Finally getting back around to blogging…
After reading that t0day is Pregnancy & Infant Loss Remembrance day I thought it was only fitting that I flashback to December 2007 & share the only photo I have of my sweet baby.
I found out that I was pregnant on November 8, 2007 & both Nate & I were shocked & excited! On December 7 we went in for our first ultrasound. We didn’t know what to expect, but couldn’t wait to see our little baby! According to my cycle I should’ve been about 8 weeks along, but after checking on the baby it was determined that I was only 6 weeks along. The midwife had trouble finding a heartbeat (sometimes normal for 6 weeks) & saw some other abnormality that caused her to be alarmed. She let us know that we might possibly be miscarrying & ordered us a more detailed ultrasound. It would’ve been sweet to be able to get that ultrasound immediately, but of course it was Friday afternoon at the end of the day & we had to wait all the way until Monday in order to find out if our baby was okay. I was crushed. I didn’t know how to react. I wanted to be strong for my baby. I couldn’t believe this was happening. I was reminded of 1 Thessalonians 5:16-18: “Rejoice always; pray without ceasing; in everything give thanks; for this is God’s will for you in Christ Jesus.” I tried to rejoice always, knowing that God knew my baby. He formed him or her in the womb & was completely in control of every single thing that was going on. It was a difficult weekend, but with the prayers & support of our awesome family & friends we made it through. On Monday, December 10 after a second ultrasound it was determined that everything looked great! Thank you Lord! We were so excited!

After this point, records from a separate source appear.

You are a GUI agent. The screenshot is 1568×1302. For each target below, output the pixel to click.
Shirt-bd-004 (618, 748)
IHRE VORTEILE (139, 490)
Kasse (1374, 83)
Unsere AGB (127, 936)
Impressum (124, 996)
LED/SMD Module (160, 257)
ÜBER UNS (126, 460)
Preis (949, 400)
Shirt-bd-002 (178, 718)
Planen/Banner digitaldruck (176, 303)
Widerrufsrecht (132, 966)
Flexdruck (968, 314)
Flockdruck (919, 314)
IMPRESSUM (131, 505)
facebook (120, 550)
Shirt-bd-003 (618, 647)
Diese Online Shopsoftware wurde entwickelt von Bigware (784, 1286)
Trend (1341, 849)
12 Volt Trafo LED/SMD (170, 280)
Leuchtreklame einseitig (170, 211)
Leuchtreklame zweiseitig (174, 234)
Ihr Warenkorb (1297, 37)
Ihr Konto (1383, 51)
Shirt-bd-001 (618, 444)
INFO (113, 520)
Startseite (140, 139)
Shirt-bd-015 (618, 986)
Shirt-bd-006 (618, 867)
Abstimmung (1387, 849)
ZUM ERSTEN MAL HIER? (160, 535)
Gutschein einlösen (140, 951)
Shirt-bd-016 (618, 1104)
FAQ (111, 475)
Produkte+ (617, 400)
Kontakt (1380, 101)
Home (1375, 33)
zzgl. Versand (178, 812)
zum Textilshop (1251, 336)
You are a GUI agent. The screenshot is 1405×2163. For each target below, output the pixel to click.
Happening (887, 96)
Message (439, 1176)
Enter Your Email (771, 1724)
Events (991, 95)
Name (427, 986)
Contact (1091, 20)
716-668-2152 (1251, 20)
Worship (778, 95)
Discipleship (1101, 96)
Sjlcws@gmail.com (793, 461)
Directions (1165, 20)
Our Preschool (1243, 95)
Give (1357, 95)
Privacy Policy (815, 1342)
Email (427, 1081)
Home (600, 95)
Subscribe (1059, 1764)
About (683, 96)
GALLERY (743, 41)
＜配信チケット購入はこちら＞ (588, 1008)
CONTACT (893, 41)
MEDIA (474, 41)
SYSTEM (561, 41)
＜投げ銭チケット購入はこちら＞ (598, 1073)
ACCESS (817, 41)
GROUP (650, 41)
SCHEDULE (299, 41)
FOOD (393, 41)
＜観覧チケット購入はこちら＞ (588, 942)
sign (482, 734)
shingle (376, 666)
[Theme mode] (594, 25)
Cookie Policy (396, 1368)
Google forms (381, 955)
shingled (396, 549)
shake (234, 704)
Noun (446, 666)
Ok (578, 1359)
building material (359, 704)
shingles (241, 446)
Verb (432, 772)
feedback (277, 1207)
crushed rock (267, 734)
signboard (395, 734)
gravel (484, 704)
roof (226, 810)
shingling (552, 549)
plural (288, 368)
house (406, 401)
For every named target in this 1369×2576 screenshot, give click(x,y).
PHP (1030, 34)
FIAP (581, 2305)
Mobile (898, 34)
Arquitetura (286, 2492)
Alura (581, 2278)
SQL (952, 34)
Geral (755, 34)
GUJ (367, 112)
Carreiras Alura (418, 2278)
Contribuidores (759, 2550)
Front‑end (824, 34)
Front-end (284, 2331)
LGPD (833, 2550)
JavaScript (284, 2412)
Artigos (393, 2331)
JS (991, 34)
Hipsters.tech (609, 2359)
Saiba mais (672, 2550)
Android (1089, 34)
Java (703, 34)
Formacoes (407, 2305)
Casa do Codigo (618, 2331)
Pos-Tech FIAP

In the following couple of weeks my nausea started to set it & I was beyond thankful for it because that meant that my hormones were flowing & my pregnancy was going well. My pants even started not to fit! I had a great few weeks completely enjoying being pregnant.
On December 30 everything changed when I started spotting. I knew immediately that everything was not okay. I had this feeling deep within me that this was not “normal”. I was taken back to that day just a few weeks before when the midwife thought something was wrong. I was devastated & spent most of the night that I can remember crying and praying with Nate. The next day, New Years Eve, the spotting continued & we went to the ER with some great friends by our side to see if I could get an ultrasound to determine if everything was okay. Unfortunately it was New Years Eve & I was told that I would be spending most of the night in the ER if I wanted an ultrasound because everyone that was there took priority over me. Nothing could be done for me if I was miscarrying so I wasn’t on the top of the list. We ended up leaving & spending the night with close friends trying to be joyful & thankful for the blessings that God had given us & surrendering our baby to Him, because he or she was always His to begin with.
I had a doctor appointment already scheduled for Friday, January 4 so I took it easy that week, didn’t do much walking or standing, but the spotting continued intermittently. Friday finally came & I could not wait to see my midwife. I knew. I knew my baby was dying. I went in ready to hear the news. I wasn’t trying to be negative or unhopeful, I just knew. It was confirmed that since the baby had not grown in size since my 6 week ultrasound & there was no heartbeat, that I indeed had miscarried. Even though I knew it was coming I didn’t want to hear it. I can’t even begin to describe how much that moment hurt.
I remember my baby regularly. I think of how old he or she would have been & how different my life would be now. It was hard to get through & some days I didn’t see how it was going to get better. I thought I would always be sad. I thought I would always start crying at the slightest thing. I thought it would always be difficult to be around people with kids. Thankfully, I was wrong. Everyday God made me stronger & the more I relied on Him for that strength the more healing I received. James 5:3 says “More than that, we rejoice in our sufferings, knowing that suffering produces endurance, and endurance produces character, and character produces hope…” While I still miss my baby, I am thankful for the hope that God provides. I am hopeful that one day I will see my baby again & he or she will know me & we will be together in Heaven.
On this day, please remember & pray for all those mamas (& papas) that have lost a baby.